At that, she sighed and looked at Esther beseechingly.

“If at the snap of my fingers, I could force myself to fall in love with Mr. Edwards, I would do so immediately. Such love would offer me the prospect of splendid stability as is the life of a clergyman’s wife. It is a good life. It is one that many would envy.”

At this, she fell silent. Perhaps it was because she was in Esther’s house, and could see that it was relatively humble compared to her own, but she felt suddenly that she had been very absorbed in her own concerns, and thought very little about how her friend might feel.

It was all very well, she now realized, for her to scorn the idea of stability, to dismiss it as a minor virtue to be sought after by those who lacked imagination.

But, Charity had to admit, she had never really feared poverty, the way she knew that her friend did. She had never known its sting, its indignity.

But she would be prepared to risk everything, even the humiliation of poverty, for the sake of her own independence and liberty of mind. In a way, it was liberating to know that, despite her father’s continued efforts to dominate her, she would always be able to walk away from him if she felt it be necessary.

“Do not be embarrassed, Charity,” Esther said, apparently sensing the thoughts of her friend. “I can tell that you do not wish to marry Mr. Edwards, and there is no shame in that wish. What I would say to you, however, is that you should not heap scorn upon those whose choices do not precisely resonate with your own.”

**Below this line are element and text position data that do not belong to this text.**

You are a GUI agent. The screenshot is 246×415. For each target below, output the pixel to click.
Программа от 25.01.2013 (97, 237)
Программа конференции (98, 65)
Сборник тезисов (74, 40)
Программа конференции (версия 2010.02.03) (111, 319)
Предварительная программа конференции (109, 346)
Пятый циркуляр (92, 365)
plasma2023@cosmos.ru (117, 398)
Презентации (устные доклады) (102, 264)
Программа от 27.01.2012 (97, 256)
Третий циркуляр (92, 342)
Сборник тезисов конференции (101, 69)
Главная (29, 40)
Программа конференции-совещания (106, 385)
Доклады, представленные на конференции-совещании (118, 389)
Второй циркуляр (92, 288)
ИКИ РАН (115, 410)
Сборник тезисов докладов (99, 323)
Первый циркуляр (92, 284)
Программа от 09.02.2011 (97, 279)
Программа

Charity nodded. Her friend was right, as she so often was.

* * *

Returning to the vicarage, Charity caught sight of a figure emerging from the churchyard and stopped dead.

It was Mr. Harding.

He was strolling slowly, and even from a distance, she could see the look of intense preoccupation on his face. Charity stood frozen for a second, unsure of what she might best do. Ought she acknowledge him and act like they were nothing more than acquaintances? Certainly, she could not snub him.

For a few moments, she panicked, and then made a hasty decision and stepped into the shadow of a nearby tree.

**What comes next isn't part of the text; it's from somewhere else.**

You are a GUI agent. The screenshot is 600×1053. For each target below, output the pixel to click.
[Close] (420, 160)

A coward’s choice, she thought ironically, but, nonetheless, I think, probably the wisest course of action.

From her hidden vantage, she was able to look at Mr. Harding without him looking at her. She took in all the details of him that had preoccupied her so — the tall and slim frame, the broad shoulders, the decisive step.

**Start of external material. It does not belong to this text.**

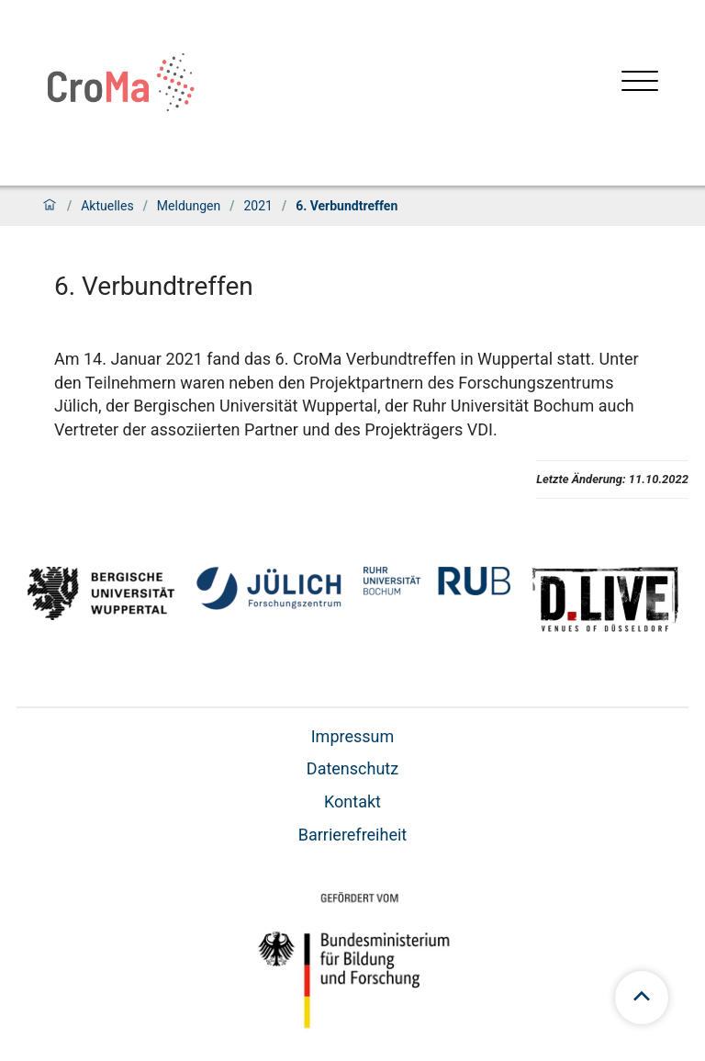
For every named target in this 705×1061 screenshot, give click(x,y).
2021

She looked at him and knew that, despite all the reasons why it should not, her heart still longed for him.

She waited in the shadow of the tree for a long while, until she was quite sure that he had gone away, and then stepped out of her hiding place. Her heart was pounding so hard that she could feel the beat of the blood in her fingertips.

How could a man she knew — or at least, believed — to have done such terrible things make her feel the way that he did? It made her realize with a wave of sadness, that perhaps her heart was not to be trusted. Maybe from now on, she would be wiser to use her head only, as it was clear to her that her feelings were capable of betraying her.

She thought back to Esther, how she had chided her for her dismissal of Mr. Edwards. Perhaps, she thought, she would do better to discard her strong feelings, since they were so obviously failing her. Perhaps she ought to change the way she felt about things like love and marriage.

Perhaps she ought to give Mr. Edwards a chance.

She stood outside her house for a very long while. She did not wish to go in, feeling as soon as she did, the weight of her father’s expectation would be heaped upon her once again, and she did not know if she could bear its crush.

All at once, she felt exhausted, as if all the suffering and revelation of the recent days had been a form of physical exertion. She went inside to rest, and when she lay down, she fell immediately into a sleep filled with dreams of young men shifting shapes, from Mr. Harding turning into Mr. Edwards and back again.